§ Task instructions
Within the material below, tally every line that holds the word "arrow", then give the tally and nothing more.

§ Raw data
= = = = = = =

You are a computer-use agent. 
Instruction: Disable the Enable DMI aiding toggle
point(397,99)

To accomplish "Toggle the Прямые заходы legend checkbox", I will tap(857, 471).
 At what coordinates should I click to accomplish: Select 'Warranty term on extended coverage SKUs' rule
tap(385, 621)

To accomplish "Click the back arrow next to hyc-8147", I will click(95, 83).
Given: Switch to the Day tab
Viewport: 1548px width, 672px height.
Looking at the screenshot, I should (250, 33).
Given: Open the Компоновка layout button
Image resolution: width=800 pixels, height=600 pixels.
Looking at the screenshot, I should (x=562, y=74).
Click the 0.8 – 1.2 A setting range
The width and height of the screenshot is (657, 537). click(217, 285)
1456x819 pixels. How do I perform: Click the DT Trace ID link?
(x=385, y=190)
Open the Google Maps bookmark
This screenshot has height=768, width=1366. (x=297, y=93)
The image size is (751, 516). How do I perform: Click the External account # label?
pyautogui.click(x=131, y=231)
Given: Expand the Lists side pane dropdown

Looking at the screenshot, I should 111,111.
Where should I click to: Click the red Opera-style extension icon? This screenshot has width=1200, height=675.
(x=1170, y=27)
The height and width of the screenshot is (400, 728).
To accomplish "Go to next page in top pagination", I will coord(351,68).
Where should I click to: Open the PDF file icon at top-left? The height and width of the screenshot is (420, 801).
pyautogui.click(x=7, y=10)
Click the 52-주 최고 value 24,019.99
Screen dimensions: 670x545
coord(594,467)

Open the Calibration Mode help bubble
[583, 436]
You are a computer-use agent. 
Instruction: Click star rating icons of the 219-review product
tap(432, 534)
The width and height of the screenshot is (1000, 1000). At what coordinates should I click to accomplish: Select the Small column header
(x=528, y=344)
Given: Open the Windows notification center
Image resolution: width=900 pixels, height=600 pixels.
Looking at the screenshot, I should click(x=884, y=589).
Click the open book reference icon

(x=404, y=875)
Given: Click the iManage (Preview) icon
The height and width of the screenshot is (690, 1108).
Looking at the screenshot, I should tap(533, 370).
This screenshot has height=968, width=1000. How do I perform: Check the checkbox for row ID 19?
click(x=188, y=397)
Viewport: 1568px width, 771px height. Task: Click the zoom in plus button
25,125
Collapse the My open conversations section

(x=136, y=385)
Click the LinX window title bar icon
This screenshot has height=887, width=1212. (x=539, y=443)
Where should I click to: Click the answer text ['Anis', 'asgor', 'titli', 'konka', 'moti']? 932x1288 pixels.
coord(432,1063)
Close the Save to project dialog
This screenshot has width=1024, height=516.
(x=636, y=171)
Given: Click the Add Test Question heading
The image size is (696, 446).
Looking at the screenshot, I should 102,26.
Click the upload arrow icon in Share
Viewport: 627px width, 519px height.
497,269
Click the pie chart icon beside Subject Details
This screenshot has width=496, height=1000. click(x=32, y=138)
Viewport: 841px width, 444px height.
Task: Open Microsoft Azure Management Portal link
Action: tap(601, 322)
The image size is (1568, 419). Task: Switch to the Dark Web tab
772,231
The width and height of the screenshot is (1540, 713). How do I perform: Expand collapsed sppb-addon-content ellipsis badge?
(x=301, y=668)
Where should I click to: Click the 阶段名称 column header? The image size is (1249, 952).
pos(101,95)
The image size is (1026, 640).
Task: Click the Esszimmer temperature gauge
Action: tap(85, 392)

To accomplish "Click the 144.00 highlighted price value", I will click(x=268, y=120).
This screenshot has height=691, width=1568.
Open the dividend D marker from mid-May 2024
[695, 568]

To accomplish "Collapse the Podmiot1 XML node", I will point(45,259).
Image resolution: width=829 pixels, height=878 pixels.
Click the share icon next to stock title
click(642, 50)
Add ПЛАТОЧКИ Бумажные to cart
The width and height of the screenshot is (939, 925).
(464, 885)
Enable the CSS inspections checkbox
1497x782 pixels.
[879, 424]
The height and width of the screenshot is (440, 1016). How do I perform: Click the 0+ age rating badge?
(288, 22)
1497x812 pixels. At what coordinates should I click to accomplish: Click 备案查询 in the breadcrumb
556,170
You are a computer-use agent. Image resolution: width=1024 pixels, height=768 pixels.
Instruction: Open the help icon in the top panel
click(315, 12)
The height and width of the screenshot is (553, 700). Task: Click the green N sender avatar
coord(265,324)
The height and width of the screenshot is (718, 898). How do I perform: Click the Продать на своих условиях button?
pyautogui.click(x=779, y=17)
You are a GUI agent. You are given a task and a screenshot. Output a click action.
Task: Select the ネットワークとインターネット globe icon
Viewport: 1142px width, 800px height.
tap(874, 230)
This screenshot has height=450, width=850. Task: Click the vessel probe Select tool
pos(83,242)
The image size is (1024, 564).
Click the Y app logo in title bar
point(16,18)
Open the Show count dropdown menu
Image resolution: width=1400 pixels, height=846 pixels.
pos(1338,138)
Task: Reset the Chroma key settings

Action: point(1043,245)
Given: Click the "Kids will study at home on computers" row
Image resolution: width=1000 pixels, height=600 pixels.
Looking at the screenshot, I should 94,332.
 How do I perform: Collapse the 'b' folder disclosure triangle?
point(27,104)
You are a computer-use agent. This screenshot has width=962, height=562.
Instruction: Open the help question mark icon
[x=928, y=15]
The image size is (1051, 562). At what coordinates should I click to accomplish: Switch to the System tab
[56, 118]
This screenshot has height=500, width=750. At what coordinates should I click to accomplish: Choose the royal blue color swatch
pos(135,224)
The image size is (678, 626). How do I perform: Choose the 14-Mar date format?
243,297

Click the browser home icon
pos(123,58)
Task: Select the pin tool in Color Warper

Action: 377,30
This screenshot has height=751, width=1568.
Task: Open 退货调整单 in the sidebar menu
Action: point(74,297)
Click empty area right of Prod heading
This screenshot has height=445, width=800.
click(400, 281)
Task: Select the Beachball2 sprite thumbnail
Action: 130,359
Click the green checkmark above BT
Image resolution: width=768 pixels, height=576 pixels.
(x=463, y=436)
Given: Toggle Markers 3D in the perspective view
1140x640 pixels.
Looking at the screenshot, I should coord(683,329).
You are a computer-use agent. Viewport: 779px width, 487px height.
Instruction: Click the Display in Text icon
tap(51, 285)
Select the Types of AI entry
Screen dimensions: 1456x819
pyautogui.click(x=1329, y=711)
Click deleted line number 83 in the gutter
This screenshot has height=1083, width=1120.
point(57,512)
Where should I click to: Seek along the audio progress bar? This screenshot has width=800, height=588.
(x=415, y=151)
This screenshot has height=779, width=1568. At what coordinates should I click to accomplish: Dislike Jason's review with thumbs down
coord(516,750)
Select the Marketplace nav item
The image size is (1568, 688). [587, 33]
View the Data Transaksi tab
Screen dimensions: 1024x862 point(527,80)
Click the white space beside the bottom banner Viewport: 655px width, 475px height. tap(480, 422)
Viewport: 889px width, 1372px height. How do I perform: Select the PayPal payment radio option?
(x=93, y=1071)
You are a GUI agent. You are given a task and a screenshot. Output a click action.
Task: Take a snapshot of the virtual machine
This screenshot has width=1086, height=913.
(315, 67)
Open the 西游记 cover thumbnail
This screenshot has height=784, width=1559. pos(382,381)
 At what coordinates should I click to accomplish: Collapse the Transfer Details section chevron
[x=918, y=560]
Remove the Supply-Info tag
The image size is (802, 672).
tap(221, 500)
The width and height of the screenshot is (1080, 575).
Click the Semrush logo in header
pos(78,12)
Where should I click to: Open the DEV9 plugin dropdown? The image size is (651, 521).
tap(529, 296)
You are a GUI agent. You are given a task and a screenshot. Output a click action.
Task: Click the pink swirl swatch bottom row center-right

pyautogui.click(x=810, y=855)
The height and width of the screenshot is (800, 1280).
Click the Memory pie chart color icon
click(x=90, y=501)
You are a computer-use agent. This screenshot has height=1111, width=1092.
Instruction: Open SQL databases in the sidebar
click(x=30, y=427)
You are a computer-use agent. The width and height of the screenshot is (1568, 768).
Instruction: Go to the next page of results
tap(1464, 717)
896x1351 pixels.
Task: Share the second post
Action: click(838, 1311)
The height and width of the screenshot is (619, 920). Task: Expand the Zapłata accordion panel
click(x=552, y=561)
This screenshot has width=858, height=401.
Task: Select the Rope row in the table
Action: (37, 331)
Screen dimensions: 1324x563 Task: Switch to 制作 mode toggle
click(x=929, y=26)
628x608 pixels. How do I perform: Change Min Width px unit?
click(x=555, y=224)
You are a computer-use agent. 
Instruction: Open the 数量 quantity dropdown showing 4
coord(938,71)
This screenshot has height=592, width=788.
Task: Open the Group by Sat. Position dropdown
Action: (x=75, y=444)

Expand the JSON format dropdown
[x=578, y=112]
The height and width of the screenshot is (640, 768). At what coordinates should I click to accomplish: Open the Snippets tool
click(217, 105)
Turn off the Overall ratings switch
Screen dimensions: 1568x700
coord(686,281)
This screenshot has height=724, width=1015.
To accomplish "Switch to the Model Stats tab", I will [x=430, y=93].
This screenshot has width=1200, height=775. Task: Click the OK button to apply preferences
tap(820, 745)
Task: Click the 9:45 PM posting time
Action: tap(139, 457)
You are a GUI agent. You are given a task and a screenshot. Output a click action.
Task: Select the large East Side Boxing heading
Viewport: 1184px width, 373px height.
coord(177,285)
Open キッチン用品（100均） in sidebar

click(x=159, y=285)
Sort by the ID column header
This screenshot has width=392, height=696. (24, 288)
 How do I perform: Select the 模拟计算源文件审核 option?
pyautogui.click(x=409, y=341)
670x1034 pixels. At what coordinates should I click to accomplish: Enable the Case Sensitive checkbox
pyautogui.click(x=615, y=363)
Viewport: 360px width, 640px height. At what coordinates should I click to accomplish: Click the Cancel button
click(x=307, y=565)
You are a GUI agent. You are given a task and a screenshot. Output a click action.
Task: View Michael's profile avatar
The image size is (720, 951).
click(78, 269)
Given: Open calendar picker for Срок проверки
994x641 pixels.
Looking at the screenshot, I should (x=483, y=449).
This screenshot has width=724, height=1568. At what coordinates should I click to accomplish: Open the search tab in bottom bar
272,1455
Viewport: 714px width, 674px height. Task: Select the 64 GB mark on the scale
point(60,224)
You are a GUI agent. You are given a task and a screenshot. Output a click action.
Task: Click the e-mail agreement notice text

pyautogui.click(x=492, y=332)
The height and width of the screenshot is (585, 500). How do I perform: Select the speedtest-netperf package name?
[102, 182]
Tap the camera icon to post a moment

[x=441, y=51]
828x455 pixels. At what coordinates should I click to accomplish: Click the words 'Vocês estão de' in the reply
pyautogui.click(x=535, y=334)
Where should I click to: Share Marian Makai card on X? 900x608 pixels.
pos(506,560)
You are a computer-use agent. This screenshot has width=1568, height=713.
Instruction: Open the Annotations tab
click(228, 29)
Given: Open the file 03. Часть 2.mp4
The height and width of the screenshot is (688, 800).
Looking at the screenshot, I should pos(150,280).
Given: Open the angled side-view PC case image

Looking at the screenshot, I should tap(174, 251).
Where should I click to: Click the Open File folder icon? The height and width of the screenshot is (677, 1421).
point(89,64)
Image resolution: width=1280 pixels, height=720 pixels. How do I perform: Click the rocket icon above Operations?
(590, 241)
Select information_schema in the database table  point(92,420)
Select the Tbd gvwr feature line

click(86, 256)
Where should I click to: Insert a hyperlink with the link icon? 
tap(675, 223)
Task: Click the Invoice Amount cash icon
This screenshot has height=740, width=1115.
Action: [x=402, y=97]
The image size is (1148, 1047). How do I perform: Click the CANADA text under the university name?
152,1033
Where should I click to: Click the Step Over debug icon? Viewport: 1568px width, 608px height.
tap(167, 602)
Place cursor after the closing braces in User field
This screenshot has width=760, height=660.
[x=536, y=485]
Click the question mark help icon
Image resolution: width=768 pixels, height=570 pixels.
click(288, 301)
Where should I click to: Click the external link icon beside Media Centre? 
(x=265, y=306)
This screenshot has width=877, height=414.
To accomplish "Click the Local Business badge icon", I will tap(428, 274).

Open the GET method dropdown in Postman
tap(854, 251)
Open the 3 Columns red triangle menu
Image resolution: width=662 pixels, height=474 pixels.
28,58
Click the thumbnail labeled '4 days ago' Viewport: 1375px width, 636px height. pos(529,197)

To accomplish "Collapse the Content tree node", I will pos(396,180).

= = = = = = =

§ Solution
2